Male—Black and white above, white beneath. White stripe down the back, composed of long hair-like feathers. Bright-red band on the nape of neck. Wings striped and dashed with black and white. Outer tail feathers white, without bars. White stripe about eyes and on sides of the head.
Female—Without the red band on head, and body more brownish than that of the male.
Range—Eastern parts of United States, from the Canadian border to the Carolinas.
Migrations-Resident throughout its range.
The bill of the woodpecker is a hammering tool, well fitted for its work. Its mission in life is to rid the trees of insects, which hide beneath the bark, and with this end in view, the bird is seen clinging to the trunks and branches of trees through fair and wintry weather,. industriously scanning every inch for the well-known signs of the boring worm or destructive fly.
In the autumn the male begins to excavate his winter quarters, carrying or throwing out the chips, by which this good workman is known, with his beak, while the female may make herself cosey or not, as she chooses, in an abandoned hole. About her comfort he seems shamefully unconcerned. Intent only on his own, he drills a perfectly round hole, usually on the under side of a limb where neither snow nor wind can harm him, and digs out a horizontal tunnel in the dry, brittle wood in the very heart of the tree, before turning downward into the deep, pear-shaped chamber, where he lives in selfish solitude. But when the nesting season comes, how devoted he is temporarily to the mate he has neglected and even abused through the winter ! Will she never learn that after her clear-white eggs are laid and her brood raised he will relapse into the savage and forget all his tender wiles ?

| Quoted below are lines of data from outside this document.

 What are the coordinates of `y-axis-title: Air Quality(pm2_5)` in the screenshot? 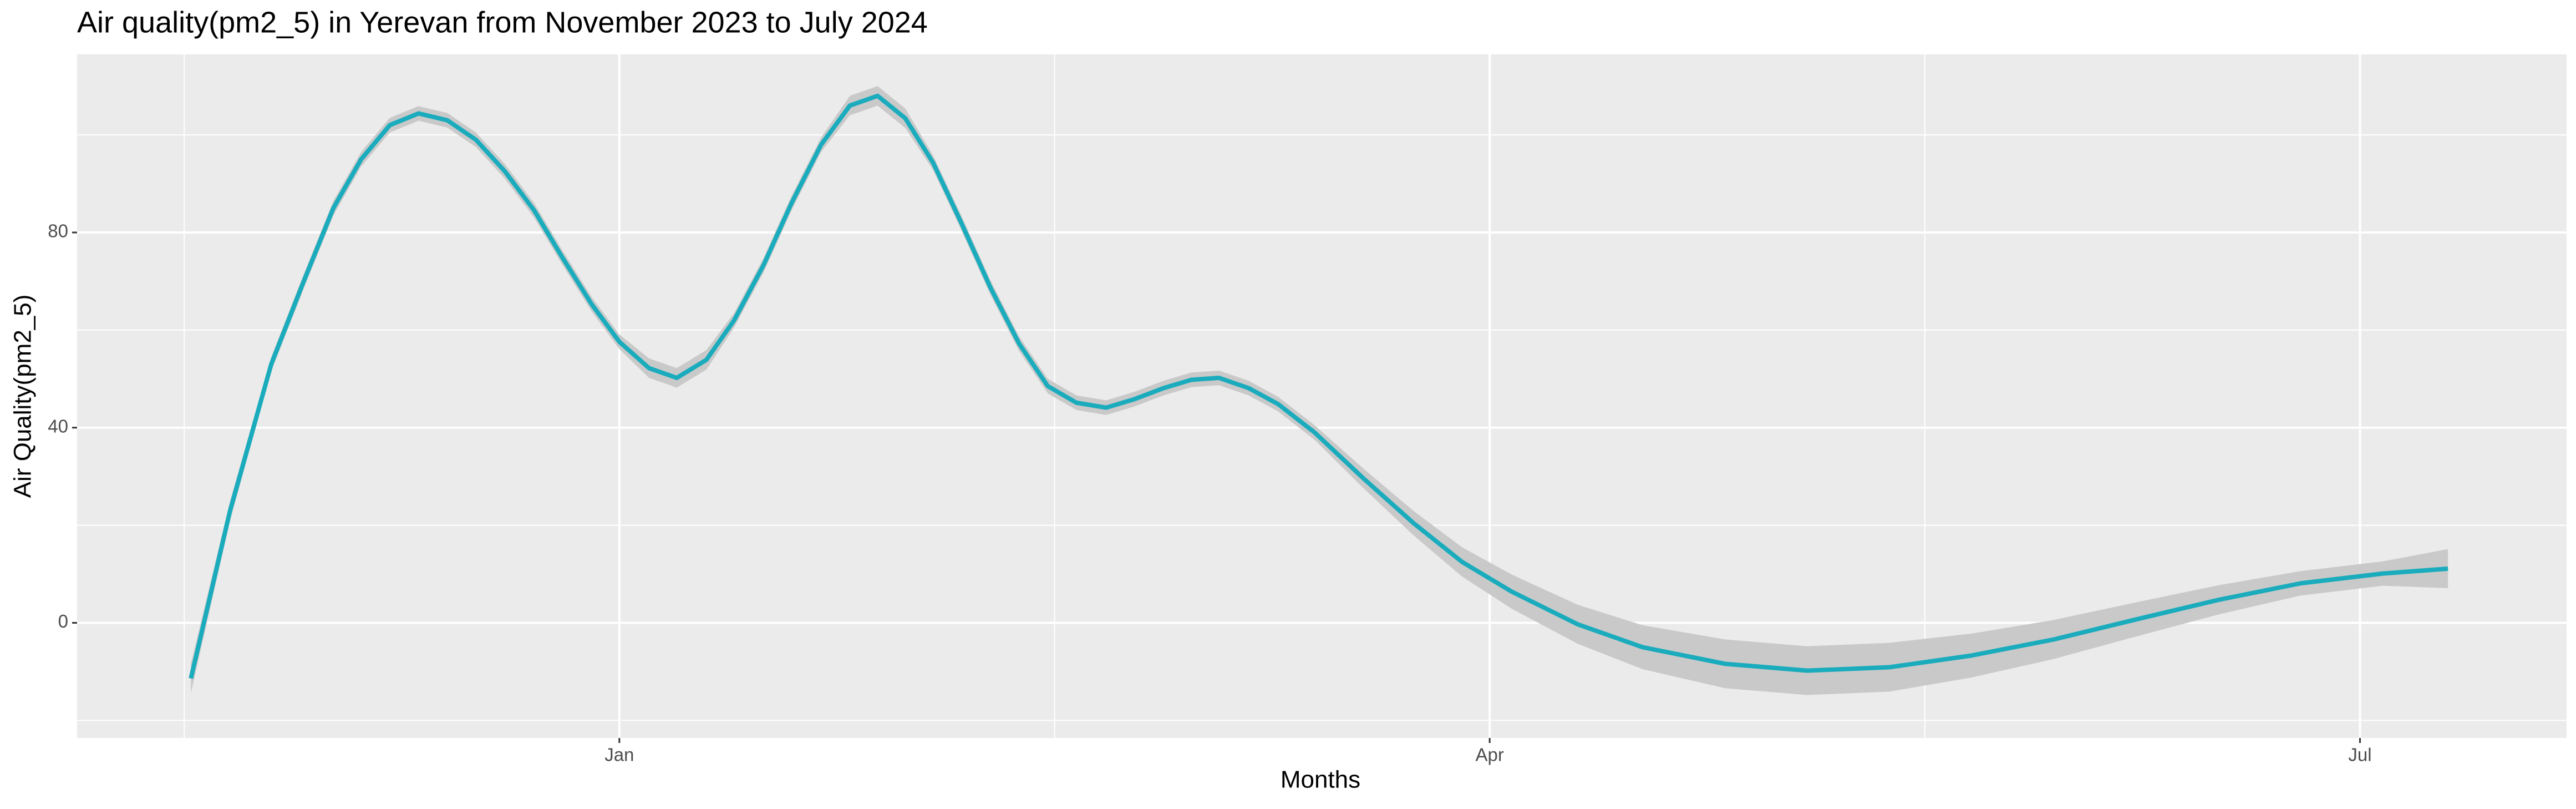 It's located at (23, 397).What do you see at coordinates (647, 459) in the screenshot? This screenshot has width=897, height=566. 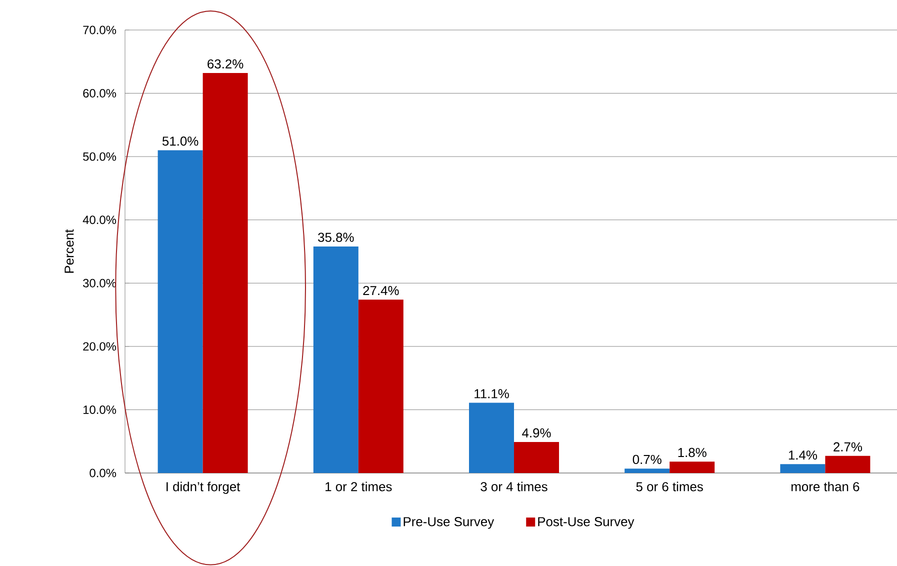 I see `data-label: 0.7%` at bounding box center [647, 459].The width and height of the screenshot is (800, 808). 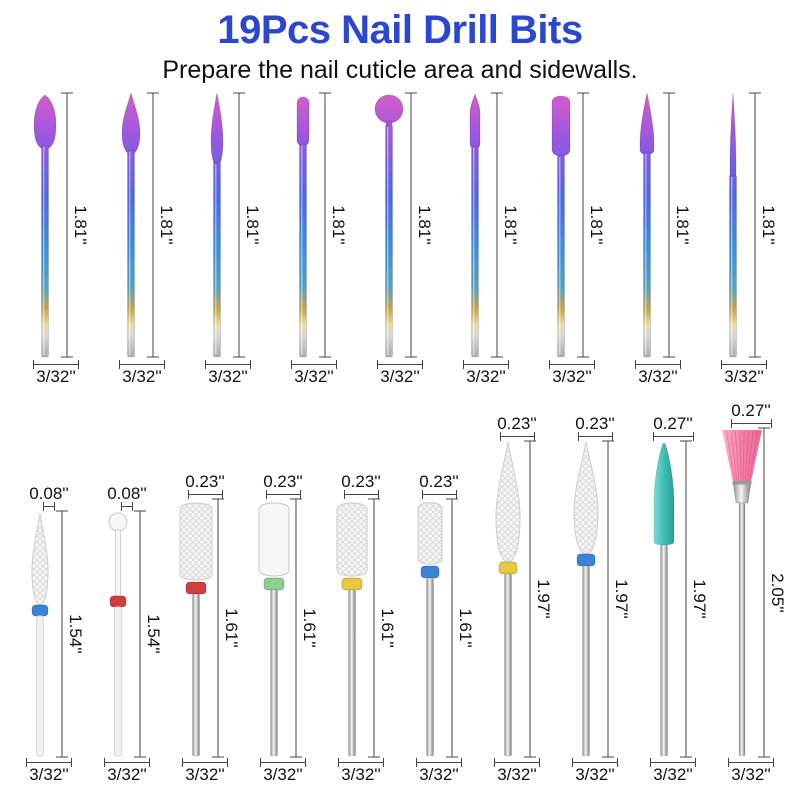 I want to click on drill-bit-item-flame-white-small: 0.08'' 1.54'' 3/32'', so click(x=49, y=634).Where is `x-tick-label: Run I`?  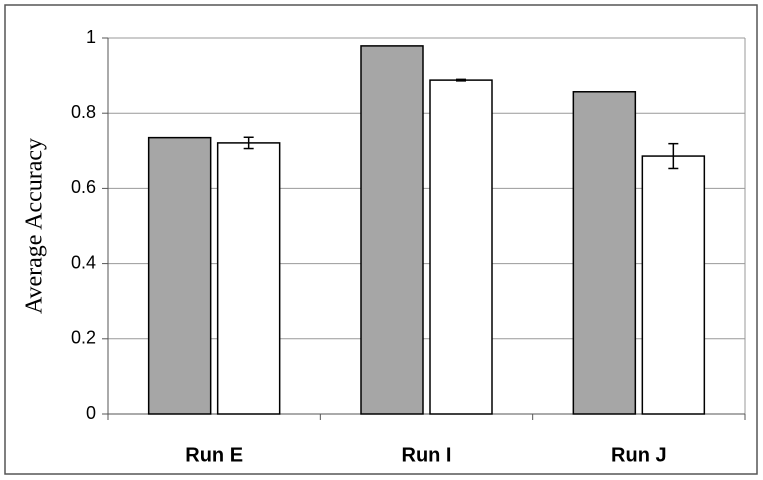 x-tick-label: Run I is located at coordinates (427, 455).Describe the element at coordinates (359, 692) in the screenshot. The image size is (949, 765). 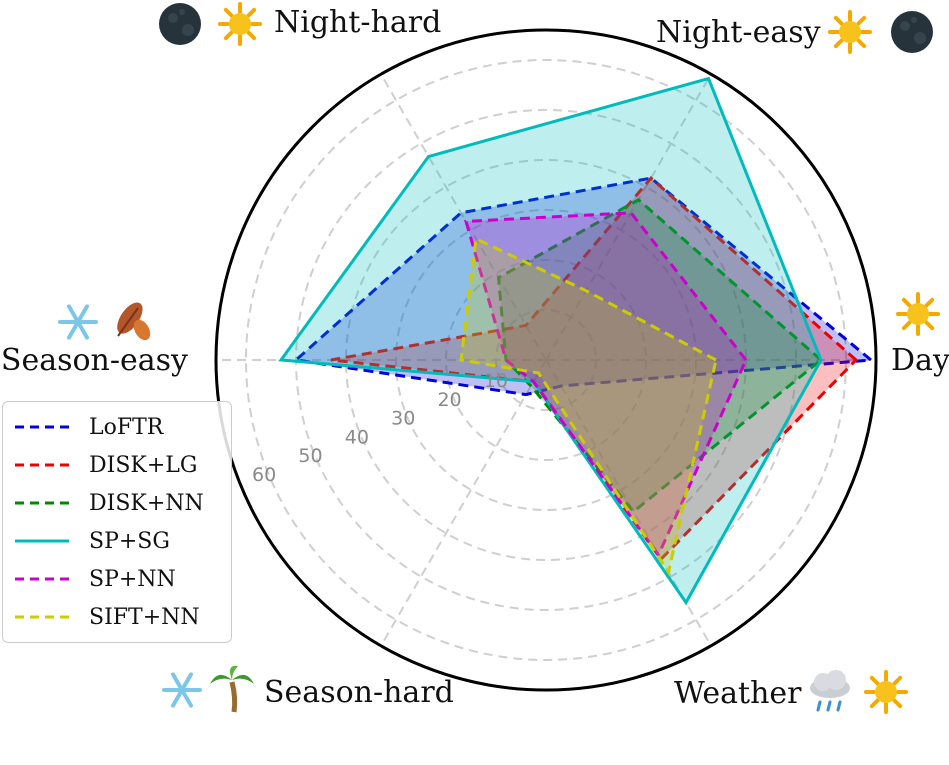
I see `axis-label-season-hard: Season-hard` at that location. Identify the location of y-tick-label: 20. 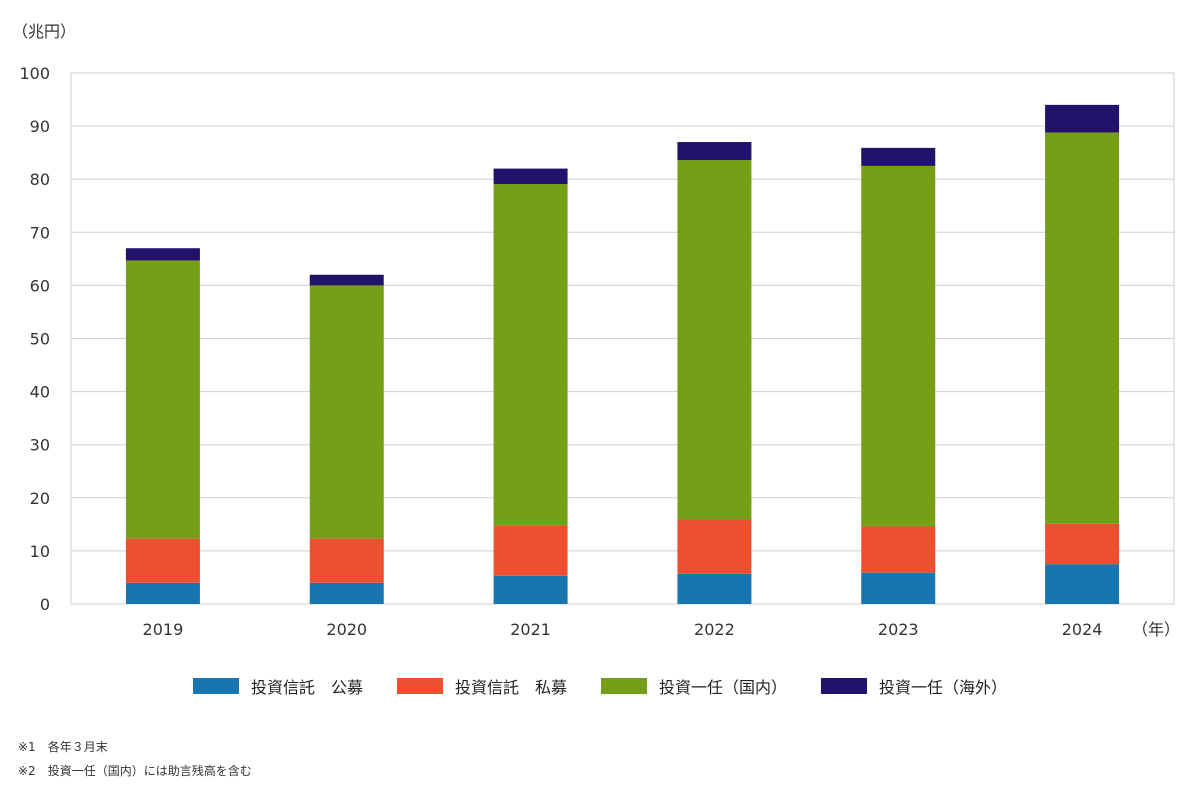
(40, 498).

The hairy woodpecker, like many another bird and beast, furnishes much doubtful weather lore for credulous and inexact observers. " When the woodpecker pecks low on the trees, expect warm weather" is a common saying, but when different individuals are seen pecking at the same time, one but a few feet from the ground, and another among the high branches, one may make the prophecy that pleases him best.
The hairy woodpeckers love the deep woods. They are drummers, not singers; but when walking in the desolate winter woods even the drumming and tapping of the busy feathered workmen on a resonant limb is a solace, giving a sense of life and cheerful activity which is invigorating.